CPU times: user 3 s, sys: 159 ms, total: 3.16 s
Wall time: 1.31 s

[15]:

snap.pl.umap(data, color="leiden", interactive=False)

[15]:

Cell cluster annotation#

Create the cell by gene activity matrix#

Now that we have the cell clusters, we will try to annotate the clusters and assign them to known cell types. To do this, we need to compute the gene activities first for each cell using the pp.make_gene_matrix function.

Just like pp.import_data, pp.make_gene_matrix allows you to provide an optional file name used to store the AnnData object.
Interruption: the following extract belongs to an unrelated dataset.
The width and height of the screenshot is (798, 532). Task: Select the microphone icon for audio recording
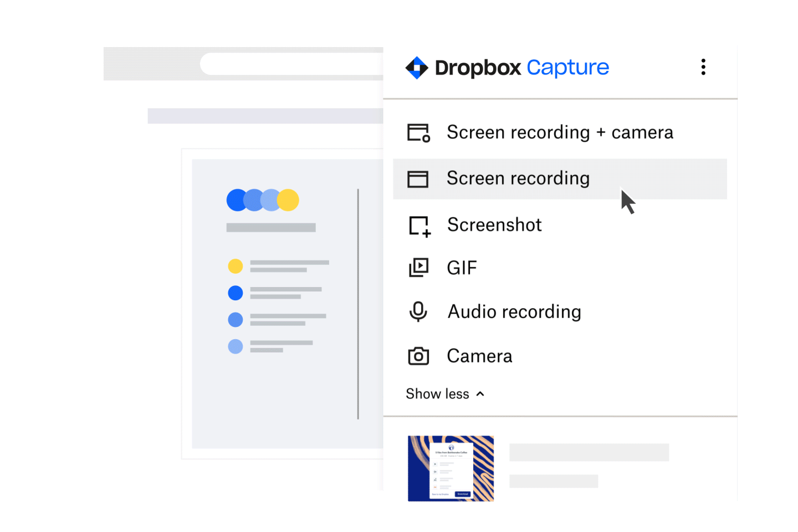pos(419,311)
To demo the in-memory mode of AnnData, we will not provide the file parameter this time.

[16]:

%%time
gene_matrix = snap.pp.make_gene_matrix(data, snap.genome.hg38)
gene_matrix

CPU times: user 2min 41s, sys: 6.52 s, total: 2min 48s
Wall time: 31.2 s

[16]:

AnnData object with n_obs × n_vars = 4358 × 60606
    obs: 'tsse', 'n_fragment', 'frac_dup', 'frac_mito', 'doublet_score', 'is_doublet', 'leiden'

Imputation#

The cell by gene activity matrix is usually very sparse. To ease the visulization and marker gene identification, we use the MAGIC algorithm to perform imputation and data smoothing. The subsequent steps are similar to those in single-cell RNA-seq analysis, we therefore leverage the scanpy package to do this.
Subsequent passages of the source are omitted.